POLAND - The International Monetary Fund (IMF) has warned Poland that the shift of assets from the second pillar of its pension system should not lead to increased spending.
In its latest country assessment, the IMF said: “The shift of some private pension contributions to the public system will improve government debt dynamics, but should not be allowed to facilitate higher spending or tax reductions that could weaken long-term fiscal sustainability.”
Despite criticism from some experts, the Polish president signed a law in April to allow parts of second-pillar contributions to be shifted to the state budget.
The IMF lauded Poland’s fiscal consolidation plans, but it also warned that the siphoning off of pension money could not continue, “given the long-term decline in replacement ratios”.
To solve this problem, the IMF recommended either “strengthening the target for the fiscal balance” or “increasing contributions to the second pillar once fiscal space allows”.

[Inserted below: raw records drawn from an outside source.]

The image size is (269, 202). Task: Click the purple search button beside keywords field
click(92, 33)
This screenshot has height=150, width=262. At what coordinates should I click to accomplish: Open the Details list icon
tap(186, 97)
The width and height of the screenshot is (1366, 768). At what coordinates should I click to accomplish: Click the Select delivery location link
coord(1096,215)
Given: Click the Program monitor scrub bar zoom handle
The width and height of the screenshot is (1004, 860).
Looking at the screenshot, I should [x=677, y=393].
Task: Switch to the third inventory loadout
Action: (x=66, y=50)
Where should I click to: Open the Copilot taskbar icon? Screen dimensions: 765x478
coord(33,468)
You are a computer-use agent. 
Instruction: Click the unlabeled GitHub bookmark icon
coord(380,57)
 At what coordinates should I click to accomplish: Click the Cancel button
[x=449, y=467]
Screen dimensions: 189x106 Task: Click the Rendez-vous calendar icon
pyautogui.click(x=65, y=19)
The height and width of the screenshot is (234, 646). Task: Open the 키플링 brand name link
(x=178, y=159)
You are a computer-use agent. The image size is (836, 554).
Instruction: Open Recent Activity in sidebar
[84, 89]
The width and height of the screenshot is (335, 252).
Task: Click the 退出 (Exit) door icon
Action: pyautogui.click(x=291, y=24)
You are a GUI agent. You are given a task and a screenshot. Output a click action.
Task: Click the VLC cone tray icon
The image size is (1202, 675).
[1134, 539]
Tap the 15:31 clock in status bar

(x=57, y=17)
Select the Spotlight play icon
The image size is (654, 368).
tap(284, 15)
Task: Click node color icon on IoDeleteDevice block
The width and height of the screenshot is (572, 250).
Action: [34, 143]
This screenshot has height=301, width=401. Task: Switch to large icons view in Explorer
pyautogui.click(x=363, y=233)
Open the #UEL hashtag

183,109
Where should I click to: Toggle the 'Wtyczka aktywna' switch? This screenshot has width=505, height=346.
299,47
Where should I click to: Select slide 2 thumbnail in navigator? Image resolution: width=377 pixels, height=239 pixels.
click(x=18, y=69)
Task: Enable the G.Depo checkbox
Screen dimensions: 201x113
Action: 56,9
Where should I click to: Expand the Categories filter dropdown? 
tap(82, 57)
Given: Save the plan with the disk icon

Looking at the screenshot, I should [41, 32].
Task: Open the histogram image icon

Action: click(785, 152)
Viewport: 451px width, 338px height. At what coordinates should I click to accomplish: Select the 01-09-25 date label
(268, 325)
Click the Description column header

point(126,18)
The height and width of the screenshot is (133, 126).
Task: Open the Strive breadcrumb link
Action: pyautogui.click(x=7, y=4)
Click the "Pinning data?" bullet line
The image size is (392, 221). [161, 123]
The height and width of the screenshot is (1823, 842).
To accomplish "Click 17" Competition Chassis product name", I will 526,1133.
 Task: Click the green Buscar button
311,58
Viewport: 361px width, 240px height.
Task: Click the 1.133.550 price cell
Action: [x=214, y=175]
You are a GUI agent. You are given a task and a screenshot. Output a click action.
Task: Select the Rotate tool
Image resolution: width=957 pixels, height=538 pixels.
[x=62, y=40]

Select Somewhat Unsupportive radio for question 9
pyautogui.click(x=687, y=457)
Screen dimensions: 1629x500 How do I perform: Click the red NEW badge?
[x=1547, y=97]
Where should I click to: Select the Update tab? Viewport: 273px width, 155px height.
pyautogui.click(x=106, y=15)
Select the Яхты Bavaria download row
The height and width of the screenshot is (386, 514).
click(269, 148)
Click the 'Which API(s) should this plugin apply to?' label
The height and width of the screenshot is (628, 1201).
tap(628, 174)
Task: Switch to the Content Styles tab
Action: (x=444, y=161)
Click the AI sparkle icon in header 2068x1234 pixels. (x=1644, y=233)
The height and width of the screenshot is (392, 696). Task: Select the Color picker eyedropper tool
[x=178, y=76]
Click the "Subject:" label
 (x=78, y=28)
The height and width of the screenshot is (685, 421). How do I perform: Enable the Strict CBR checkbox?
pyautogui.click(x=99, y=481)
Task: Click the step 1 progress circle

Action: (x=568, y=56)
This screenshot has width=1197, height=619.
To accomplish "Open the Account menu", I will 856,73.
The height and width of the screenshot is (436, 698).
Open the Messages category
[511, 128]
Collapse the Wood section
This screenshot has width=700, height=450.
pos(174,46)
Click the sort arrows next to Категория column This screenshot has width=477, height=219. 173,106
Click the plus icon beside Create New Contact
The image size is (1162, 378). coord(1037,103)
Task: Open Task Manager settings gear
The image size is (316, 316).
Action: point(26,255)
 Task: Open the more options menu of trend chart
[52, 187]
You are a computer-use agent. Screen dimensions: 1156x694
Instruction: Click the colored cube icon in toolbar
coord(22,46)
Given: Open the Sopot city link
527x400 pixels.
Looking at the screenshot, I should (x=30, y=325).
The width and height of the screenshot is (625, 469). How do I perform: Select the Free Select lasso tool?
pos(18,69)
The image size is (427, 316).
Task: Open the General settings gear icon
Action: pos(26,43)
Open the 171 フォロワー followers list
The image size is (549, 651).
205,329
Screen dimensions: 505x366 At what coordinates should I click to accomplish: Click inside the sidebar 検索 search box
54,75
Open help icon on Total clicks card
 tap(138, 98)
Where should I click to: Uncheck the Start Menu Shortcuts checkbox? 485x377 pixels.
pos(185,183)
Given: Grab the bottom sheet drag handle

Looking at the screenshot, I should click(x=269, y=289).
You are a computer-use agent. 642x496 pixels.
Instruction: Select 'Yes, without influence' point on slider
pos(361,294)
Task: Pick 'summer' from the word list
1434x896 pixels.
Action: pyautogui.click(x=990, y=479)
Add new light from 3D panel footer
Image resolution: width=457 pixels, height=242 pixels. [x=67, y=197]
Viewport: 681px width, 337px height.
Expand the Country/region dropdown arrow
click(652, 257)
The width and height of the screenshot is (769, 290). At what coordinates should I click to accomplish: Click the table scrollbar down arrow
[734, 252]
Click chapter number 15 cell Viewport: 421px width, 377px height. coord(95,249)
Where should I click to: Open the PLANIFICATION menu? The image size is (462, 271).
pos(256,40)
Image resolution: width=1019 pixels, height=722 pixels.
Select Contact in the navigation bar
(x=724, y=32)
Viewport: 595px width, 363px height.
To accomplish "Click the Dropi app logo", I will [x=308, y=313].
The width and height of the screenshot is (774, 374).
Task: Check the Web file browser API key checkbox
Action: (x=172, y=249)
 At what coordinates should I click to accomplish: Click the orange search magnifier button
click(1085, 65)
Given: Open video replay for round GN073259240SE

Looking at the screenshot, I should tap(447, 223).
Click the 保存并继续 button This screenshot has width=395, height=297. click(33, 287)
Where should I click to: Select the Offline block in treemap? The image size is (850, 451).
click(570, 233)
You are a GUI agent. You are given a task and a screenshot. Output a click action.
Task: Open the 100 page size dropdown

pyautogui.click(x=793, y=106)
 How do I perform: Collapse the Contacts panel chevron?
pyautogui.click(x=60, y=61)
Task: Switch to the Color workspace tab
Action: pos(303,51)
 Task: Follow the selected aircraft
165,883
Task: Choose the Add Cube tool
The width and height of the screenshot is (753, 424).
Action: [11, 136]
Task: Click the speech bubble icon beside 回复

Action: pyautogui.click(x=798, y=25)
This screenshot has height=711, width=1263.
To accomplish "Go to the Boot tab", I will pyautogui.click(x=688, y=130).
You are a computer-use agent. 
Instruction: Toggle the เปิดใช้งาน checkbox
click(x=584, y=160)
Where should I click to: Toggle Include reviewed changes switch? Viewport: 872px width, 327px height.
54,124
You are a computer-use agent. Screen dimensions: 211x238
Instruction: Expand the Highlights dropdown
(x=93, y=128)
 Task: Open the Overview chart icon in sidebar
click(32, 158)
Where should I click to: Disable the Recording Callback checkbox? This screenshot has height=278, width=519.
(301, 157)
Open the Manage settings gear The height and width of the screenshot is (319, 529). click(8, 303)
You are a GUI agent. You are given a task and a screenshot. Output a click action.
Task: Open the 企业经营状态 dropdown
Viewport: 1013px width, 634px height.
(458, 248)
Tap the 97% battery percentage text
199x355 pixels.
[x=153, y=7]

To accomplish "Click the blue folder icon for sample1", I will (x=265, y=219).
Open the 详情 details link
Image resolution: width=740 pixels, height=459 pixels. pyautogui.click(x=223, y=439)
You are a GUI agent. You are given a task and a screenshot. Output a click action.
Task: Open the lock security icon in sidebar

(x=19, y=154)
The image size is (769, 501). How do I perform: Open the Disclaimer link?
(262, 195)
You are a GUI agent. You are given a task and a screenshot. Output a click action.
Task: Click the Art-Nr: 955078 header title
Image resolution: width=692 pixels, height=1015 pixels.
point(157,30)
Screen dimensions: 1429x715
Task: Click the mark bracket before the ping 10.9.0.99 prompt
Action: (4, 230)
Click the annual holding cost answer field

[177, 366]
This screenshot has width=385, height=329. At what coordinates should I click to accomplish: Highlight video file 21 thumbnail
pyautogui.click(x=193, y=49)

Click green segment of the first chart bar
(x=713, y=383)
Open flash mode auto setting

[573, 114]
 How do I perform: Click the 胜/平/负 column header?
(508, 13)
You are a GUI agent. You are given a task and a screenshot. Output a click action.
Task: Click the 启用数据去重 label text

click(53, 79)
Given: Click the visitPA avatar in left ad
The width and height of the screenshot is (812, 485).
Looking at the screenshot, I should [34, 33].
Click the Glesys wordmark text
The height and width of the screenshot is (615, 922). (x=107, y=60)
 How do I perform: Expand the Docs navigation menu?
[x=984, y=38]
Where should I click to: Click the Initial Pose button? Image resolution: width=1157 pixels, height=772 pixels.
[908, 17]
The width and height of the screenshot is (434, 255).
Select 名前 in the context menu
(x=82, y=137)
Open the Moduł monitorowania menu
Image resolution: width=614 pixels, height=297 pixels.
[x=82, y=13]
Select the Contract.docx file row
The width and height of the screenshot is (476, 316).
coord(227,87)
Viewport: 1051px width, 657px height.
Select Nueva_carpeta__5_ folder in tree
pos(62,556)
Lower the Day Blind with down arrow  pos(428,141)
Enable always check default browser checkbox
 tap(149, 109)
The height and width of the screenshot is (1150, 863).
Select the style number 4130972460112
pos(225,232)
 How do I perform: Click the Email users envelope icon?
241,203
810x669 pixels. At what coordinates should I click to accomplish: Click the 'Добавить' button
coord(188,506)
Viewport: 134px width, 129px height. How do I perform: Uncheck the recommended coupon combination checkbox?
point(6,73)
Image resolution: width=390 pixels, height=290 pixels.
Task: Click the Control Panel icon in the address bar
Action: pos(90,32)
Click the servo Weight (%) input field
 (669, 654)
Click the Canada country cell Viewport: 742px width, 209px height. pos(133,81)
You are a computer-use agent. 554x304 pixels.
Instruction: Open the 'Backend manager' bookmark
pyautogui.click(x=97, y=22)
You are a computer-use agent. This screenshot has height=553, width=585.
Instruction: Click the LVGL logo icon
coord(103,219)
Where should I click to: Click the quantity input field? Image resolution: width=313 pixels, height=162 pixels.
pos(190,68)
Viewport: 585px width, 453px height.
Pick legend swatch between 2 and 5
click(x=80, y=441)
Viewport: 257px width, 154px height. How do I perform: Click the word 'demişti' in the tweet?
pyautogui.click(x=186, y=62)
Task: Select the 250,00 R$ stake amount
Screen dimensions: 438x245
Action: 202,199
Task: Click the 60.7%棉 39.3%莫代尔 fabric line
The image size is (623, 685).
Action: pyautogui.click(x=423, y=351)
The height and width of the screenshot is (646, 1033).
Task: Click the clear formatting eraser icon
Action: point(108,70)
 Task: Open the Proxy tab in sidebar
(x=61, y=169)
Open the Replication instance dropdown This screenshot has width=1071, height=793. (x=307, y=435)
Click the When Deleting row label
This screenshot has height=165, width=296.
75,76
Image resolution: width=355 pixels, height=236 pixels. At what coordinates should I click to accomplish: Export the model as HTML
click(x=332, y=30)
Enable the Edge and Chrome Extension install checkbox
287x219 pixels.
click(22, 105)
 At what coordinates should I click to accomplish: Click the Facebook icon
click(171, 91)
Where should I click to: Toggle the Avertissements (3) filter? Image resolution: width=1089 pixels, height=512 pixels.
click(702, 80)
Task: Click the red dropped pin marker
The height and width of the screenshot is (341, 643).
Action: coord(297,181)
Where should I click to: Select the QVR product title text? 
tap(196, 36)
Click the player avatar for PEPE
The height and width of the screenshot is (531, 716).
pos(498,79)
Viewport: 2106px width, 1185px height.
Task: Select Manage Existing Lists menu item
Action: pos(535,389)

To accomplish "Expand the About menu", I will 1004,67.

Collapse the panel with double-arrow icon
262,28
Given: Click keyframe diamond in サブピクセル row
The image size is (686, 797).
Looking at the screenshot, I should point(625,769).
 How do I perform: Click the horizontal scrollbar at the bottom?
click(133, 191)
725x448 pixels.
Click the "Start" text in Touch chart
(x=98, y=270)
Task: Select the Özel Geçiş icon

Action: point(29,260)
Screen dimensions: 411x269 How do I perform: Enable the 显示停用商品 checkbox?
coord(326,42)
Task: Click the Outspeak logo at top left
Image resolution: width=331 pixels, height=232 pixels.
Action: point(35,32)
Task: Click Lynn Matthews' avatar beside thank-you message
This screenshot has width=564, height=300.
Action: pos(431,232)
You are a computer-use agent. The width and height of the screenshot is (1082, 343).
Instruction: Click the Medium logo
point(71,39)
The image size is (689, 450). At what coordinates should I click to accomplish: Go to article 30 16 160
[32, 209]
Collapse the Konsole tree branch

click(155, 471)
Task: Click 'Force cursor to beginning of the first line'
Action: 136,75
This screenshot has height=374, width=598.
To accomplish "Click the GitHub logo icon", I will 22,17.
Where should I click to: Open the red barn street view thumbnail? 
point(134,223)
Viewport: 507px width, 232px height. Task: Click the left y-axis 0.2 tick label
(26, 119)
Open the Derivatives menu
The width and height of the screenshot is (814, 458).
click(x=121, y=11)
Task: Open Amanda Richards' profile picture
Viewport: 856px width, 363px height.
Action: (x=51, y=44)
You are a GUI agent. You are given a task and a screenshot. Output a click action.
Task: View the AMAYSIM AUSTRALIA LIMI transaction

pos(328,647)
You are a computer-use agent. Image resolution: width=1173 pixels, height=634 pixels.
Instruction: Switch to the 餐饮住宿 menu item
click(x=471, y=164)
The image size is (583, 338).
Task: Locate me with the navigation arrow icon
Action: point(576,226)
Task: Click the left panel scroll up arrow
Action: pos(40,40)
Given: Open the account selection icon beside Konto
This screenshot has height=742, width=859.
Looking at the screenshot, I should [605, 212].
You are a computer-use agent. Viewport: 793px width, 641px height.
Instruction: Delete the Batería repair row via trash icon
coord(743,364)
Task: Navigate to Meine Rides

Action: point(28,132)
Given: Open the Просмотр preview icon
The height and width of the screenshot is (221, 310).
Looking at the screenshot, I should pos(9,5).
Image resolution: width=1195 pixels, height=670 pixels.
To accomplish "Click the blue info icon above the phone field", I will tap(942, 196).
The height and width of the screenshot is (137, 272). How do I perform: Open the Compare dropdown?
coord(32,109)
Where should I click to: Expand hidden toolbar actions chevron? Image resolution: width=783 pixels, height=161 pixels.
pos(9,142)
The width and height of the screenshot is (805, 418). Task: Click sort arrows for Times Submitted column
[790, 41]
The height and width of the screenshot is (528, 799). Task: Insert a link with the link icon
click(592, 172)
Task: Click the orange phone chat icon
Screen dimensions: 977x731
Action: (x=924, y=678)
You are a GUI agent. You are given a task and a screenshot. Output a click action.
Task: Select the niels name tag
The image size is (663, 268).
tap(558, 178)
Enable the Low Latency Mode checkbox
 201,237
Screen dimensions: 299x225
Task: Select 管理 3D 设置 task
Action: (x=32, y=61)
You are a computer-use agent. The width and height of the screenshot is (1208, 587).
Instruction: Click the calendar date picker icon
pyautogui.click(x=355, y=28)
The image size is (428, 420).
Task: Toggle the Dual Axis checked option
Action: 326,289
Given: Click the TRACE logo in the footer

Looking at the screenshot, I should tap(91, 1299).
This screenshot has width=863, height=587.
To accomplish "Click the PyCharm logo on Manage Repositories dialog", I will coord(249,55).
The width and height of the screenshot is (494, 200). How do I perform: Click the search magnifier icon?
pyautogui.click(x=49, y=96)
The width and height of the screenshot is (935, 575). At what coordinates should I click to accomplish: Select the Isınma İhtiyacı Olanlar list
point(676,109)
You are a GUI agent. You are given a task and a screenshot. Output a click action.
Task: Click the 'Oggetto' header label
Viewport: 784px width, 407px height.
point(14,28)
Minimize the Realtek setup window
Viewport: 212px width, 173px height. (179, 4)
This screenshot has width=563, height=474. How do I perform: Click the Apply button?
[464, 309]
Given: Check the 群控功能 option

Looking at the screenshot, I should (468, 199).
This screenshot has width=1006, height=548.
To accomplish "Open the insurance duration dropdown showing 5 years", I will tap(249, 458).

It argued that a funded second pillar was “potentially beneficial from international risk-diversification and capital-market development perspectives”.
However, the question of loosening investment regulations for Polish pension funds (OFE), which are so far only allowed to invest 5% in foreign equities, has not yet been resolved.
In January, the government had reiterated plans to introduce lifecycle funds in the second pillar that would see higher equity quotas in funds for younger employees.
But the plans have not been detailed.